You are a calming tour de force. Thank you.
KeepinitrealCCRN
132 Posts
Everyone should come together and help out. Even if they are just transporting pts, putting IVs in or giving meds. The MICU nurses should not have to be the only ones working with the Covid pts in this very stressful time.
CCU BSN RN
280 Posts
We're basically pulling any nurse who has touched a ventilator in the last 5 years to be ICU nurses: RRT, cath lab, managers and educators, IR nurses, PACU. Whatever we can get. Too many intubated patients for the regular ICUs to also cover all the COVIDs. All ICUs are helping to staff the COVID ICU, but we'd still be down 10 icu nurses a shift without pulling anyone. I don't know if you're allowed to refuse, I just keep waiting for them to mandate OT
chris21sn, BSN, RN
146 Posts
Personally, in my hospital they are allocating PACU nurses to ICU. PACU nurses are considered, by my understanding, competent with ventilators, drips, lines for the most part. Considering the circumstances (I'm in North Jersey, 5 miles from Manhattan), it is best to use the staff to their fullest potential and actually help one another.

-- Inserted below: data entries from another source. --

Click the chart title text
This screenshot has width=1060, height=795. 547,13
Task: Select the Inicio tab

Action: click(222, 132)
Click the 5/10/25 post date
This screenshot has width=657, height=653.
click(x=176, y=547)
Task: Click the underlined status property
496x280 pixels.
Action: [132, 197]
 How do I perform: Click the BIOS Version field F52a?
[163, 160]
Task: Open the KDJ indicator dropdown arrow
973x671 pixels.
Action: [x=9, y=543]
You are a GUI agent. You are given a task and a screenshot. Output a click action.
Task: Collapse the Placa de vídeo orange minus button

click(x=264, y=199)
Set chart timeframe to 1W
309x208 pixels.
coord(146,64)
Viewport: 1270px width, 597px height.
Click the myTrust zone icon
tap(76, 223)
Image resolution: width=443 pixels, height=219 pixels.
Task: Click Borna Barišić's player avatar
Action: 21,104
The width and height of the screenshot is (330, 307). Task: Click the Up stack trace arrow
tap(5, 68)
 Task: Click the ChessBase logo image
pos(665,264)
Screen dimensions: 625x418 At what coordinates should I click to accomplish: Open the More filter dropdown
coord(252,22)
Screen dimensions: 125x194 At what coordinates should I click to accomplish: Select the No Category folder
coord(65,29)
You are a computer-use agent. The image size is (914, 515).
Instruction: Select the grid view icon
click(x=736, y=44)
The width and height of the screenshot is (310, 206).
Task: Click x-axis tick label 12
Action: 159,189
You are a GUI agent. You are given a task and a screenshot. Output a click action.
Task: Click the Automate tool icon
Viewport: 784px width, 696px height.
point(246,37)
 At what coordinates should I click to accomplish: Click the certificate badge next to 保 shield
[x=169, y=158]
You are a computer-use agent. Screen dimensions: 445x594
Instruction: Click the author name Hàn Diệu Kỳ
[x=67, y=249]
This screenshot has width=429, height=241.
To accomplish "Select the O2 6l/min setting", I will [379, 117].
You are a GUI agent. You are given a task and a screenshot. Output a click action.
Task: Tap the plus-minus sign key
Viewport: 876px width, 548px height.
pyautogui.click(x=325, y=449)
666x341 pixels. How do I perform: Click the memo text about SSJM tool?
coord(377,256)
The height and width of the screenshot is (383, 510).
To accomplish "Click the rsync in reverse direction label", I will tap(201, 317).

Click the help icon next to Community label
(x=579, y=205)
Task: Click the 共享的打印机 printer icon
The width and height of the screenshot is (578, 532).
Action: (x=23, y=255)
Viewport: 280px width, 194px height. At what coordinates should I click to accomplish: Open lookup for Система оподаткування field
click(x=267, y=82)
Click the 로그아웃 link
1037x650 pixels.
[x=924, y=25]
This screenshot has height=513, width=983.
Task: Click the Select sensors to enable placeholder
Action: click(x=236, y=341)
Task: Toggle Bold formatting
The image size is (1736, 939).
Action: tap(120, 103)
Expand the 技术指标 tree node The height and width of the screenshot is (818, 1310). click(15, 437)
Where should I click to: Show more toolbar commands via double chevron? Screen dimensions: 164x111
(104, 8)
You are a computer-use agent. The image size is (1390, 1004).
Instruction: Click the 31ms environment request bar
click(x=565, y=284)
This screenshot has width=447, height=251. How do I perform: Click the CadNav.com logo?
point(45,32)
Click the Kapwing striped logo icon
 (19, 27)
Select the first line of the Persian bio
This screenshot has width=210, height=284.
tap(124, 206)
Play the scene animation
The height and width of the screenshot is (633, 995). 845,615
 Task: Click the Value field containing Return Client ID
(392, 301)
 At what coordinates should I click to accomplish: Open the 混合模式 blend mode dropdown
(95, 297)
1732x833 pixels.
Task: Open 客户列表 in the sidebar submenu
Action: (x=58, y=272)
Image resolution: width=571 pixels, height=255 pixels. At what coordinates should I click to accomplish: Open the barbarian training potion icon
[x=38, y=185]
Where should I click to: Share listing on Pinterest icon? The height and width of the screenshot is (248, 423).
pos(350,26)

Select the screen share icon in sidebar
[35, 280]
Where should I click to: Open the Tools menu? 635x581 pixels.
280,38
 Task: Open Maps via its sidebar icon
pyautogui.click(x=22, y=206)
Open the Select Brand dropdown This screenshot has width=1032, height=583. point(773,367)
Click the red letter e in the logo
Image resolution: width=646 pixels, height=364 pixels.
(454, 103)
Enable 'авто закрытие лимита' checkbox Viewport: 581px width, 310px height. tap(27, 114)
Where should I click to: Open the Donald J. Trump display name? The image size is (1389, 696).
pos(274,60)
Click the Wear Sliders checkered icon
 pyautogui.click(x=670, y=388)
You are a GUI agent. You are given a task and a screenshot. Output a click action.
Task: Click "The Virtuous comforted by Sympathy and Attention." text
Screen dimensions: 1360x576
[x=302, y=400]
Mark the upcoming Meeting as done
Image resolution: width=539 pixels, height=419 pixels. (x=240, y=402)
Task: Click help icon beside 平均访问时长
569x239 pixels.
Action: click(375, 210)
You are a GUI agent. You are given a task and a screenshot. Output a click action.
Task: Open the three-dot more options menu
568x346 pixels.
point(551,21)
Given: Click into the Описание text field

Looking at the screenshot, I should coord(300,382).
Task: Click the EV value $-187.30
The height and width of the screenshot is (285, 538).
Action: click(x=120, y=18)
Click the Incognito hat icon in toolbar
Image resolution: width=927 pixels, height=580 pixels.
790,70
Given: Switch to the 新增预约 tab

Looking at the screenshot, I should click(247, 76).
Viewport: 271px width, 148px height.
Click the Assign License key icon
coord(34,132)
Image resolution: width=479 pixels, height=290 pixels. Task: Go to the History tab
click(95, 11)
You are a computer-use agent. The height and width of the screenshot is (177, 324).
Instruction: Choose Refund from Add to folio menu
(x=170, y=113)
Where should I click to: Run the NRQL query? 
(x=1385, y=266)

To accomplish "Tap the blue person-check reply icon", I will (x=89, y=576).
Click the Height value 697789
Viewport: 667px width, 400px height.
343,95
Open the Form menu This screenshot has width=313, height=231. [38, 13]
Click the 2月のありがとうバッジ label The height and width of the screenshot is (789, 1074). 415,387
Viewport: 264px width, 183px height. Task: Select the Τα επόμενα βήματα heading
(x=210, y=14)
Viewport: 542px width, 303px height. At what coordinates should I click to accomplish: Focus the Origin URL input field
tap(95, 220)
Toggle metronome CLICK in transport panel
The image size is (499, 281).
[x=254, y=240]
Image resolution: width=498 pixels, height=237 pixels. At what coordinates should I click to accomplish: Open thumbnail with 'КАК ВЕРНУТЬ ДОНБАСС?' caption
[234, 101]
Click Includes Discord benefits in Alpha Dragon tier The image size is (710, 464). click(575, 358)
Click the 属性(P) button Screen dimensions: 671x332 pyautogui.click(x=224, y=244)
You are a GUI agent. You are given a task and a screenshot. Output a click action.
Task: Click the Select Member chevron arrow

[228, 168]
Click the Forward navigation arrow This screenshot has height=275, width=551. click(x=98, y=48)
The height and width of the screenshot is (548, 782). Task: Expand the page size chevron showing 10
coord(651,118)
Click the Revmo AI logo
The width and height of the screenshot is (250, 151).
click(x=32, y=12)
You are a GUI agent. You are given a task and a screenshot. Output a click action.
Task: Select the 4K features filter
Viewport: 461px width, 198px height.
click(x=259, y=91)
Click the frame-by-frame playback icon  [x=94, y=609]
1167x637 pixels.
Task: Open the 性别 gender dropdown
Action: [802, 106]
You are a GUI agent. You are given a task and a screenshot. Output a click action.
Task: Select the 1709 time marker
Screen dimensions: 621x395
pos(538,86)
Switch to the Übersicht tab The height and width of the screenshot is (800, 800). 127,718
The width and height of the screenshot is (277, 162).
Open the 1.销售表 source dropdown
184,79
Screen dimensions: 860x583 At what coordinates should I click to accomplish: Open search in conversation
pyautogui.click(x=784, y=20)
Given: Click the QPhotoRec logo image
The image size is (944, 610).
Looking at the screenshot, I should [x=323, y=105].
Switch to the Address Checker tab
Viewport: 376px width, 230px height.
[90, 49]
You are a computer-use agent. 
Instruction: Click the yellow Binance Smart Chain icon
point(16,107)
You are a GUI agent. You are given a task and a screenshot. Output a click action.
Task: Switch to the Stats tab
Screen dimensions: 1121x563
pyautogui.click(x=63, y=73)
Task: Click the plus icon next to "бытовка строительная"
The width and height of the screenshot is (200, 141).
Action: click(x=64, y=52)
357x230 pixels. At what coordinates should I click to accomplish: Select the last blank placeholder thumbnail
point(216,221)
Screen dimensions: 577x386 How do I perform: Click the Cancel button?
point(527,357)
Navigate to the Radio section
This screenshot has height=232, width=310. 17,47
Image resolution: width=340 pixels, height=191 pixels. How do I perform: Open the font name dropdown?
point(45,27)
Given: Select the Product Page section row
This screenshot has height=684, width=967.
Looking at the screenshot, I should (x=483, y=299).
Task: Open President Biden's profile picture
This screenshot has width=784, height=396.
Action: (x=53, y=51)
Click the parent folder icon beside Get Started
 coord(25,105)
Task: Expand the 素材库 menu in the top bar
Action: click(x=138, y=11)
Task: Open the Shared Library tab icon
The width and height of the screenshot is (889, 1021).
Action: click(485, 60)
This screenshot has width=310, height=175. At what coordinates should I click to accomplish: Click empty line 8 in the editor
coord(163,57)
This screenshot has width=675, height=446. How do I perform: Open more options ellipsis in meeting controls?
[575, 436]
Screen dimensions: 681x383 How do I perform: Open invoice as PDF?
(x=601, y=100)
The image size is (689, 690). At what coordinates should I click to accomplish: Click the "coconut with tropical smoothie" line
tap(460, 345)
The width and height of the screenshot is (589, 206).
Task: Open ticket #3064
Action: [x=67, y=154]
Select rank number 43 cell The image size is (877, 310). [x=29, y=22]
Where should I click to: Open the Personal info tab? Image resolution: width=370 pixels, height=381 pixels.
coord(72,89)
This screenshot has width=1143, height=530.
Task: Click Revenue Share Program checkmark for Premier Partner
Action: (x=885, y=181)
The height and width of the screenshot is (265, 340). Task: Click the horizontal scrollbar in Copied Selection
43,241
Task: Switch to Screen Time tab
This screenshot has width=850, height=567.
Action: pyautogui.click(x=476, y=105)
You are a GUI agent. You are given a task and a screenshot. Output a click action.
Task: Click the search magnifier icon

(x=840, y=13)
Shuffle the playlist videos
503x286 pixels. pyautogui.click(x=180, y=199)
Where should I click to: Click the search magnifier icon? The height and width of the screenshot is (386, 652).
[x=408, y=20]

Our ICU try to give the PACU nurses the least heaviest assignment. The other day I had three ventilators with three paralytics. The PACU nurse had one vented patient and another with a nonrebreather.
If one has the skills, I don't see the harm in helping lessening the burden of care on the ICU health team. Just my two cents.
There was a PACU nurse before complaining she didn't want to be exposed to the Covid, and that she would rather be the waiting staff in case any emergent case came to the OR.
And I'm sorry that attitude - does not help anyone.
murseman24, MSN, CRNA
316 Posts
48 minutes ago, chris21sn said: PACU nurses are considered, by my understanding, competent with ventilators, drips, lines for the most part.
PACU nurses are considered, by my understanding, competent with ventilators, drips, lines for the most part.
LMAO!!
7 hours ago, murseman24 said:LMAO!!
Might be a reach, emphasis on the “most part”. LOL
In any case, we need help. I’m not going to be taking care of 3 vented, proned, paralyzed, sedated patients, while PACU nurses sit pretty on their phones waiting for a case to come out. At least they should have the audacity to take the easiest patient or at least act as a helper/PCA.
1 hour ago, chris21sn said:Might be a reach, emphasis on the “most part”. LOLIn any case, we need help. I’m not going to be taking care of 3 vented, proned, paralyzed, sedated patients, while PACU nurses sit pretty on their phones waiting for a case to come out. At least they should have the audacity to take the easiest patient or at least act as a helper/PCA.
Sorry, I know this kind of dialogue isn't helpful. I just finished CRNA school and would LOVE to see some of the perioperative and OR nurses take care of critically ill patients and hold some personal responsibility for their actions. Amidst all the politics and power struggles between MDAs and CRNAs, the nurses made me want to throat punch them the most, by a long shot. So flipping rude and power hungry. The last I'll say about it (probably). I know everyone isn't like this and all the help you can get is great.